I did a joint interview with Martin Lambe, CEO of the Irish Tax Institute and Sam Herbert, Client Services Director at 67 Bricks.
Main topics of the interview are the data challenges they currently face, and the implementation of TaxFind using MarkLogic.
Q1. What are the main data challenges you currently have at the Irish Tax Institute?
Martin Lambe: The Irish Tax Institute moved its publication workflow to an XML-based process in 2009 and we have a large archive of valuable tax information contained in quite complex XML format. The main challenge was to find a solution that could store the repository of data (XML and other formats) and provide a simple search interface that directs users very quickly to the most relevant result. The “findability” of relevant content is crucial.
Q2. What is the TaxFind research database?
Martin Lambe: The Irish Tax Institute is the main provider of tax information in Ireland and TaxFind is the Institute’s online tax research database. TaxFind offers subscribers access to Irish tax legislation and guidance that includes tax technical papers from seminars and conferences, as well as over 30 tax commentary publications. It is used by thousands of CTAs in Ireland on a daily basis to assist in their tax research.
Q3. Who are the members that benefit from this TaxFind research database?
Martin Lambe: TaxFind serves the Chartered Tax Adviser (CTA) community in Ireland and other tax professionals such as those in the global accounting firms.
Q4. Why did you discard your previous implementation with a relational database system?
Martin Lambe: The previous database was literally creaking at the seams. Users were increasingly frustrated with difficulties accessing the database on different browsers and the old platform did not support mobile devices or tablets. When the Institute began to look for a new platform, it became apparent that a relational database was not the best solution to effectively manage and deliver our XML content. XML content stored in a NoSQL document database is indexed specifically for the search engine and this means the performance of our search engine and the relevancy of results is dramatically improved.
Q5. Why did you select MarkLogic`s NoSQL database platform?
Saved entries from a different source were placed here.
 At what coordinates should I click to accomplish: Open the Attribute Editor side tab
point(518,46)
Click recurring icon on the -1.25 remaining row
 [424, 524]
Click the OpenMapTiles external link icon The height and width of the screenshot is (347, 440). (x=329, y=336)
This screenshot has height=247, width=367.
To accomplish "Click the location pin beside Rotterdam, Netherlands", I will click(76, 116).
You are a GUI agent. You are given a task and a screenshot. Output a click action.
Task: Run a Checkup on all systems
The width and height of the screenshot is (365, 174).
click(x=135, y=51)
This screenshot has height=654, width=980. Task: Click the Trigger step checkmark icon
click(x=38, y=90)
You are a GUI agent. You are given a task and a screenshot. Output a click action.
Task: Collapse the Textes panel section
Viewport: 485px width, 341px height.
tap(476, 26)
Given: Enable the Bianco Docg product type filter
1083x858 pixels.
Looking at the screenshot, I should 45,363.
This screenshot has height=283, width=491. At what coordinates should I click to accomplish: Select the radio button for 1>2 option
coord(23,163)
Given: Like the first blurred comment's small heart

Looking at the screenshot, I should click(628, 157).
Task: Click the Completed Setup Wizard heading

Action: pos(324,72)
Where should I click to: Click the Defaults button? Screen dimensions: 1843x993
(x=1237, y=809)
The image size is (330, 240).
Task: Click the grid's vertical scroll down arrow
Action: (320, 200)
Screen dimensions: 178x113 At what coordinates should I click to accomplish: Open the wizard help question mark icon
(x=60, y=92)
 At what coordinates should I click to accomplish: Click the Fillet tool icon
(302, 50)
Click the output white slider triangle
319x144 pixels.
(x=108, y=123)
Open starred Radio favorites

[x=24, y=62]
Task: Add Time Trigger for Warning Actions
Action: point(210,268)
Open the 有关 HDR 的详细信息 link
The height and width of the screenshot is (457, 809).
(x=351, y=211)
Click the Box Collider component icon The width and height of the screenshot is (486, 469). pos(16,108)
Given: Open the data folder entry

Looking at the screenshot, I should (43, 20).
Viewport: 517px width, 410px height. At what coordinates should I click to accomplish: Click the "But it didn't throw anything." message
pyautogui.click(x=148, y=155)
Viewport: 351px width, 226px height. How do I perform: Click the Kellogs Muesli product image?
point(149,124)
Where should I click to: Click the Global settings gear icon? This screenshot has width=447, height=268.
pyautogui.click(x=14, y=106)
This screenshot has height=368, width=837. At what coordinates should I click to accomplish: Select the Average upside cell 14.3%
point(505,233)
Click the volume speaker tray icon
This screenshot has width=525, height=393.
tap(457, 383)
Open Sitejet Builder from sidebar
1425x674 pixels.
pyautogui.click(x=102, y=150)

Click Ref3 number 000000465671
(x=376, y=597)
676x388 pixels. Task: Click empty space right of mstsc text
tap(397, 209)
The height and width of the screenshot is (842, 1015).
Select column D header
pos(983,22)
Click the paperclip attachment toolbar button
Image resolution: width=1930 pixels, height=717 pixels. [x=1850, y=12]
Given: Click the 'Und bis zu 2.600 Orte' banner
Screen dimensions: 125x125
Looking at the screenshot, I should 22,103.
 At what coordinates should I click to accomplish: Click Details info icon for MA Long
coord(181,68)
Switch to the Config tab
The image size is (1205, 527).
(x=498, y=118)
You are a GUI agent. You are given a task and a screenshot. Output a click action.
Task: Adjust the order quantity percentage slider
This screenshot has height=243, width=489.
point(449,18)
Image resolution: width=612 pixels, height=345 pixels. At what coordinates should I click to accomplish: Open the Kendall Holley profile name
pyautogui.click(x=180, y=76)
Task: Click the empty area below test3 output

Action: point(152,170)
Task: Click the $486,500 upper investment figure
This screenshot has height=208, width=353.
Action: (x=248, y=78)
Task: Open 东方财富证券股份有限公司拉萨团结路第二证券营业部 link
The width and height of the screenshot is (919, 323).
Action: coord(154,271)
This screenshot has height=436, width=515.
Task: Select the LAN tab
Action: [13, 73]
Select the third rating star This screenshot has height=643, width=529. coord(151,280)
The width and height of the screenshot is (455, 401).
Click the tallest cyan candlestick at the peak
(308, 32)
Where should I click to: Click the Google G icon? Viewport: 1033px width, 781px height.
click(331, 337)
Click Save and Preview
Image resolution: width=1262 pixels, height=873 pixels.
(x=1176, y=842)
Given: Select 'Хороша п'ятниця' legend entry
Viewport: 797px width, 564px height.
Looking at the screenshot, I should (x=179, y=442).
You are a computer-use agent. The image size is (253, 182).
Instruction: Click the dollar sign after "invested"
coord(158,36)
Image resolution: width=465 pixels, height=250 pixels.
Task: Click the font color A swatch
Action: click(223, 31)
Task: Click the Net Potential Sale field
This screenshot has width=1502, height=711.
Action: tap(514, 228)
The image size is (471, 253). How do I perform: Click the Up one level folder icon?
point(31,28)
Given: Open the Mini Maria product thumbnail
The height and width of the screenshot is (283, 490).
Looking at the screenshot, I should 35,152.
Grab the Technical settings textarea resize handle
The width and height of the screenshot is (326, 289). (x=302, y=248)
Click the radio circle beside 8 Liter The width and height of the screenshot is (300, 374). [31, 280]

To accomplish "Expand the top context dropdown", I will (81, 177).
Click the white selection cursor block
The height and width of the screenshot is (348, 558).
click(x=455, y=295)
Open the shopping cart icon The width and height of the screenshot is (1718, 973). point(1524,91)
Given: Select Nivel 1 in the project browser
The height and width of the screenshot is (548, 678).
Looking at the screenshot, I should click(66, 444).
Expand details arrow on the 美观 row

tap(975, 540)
Sam Herbert: MarkLogic is scalable to support fast querying across large amounts of data, it deals with XML content very well (and most of the tax data is either in XML, or in HTML that can be treated as XHTML), and has good searching. It is also a good environment to develop in – it has excellent documentation, and good tooling. It helps that it uses XQuery as one of its query languages, rather than a proprietary database-specific language.
Q6. Is SQL still important for you?
Sam Herbert: I don’t think it’s true to say that any particular type of technology is “important” to ITI – it’s all about how it can benefit users. From a 67 Bricks perspective, we work with relational databases, NoSQL databases, and graph databases depending on what shape the data is and what the needs are around querying it.
Q7 Why not choose an open source solution?
Sam Herbert: We’re using Open Source components in other parts of the system, and we’re keen on using Open Source where possible. However, for the data store, there aren’t any Open Source alternatives that have the combination of good scalability, good support for XML content, a standard query language, and powerful searching that we were looking for.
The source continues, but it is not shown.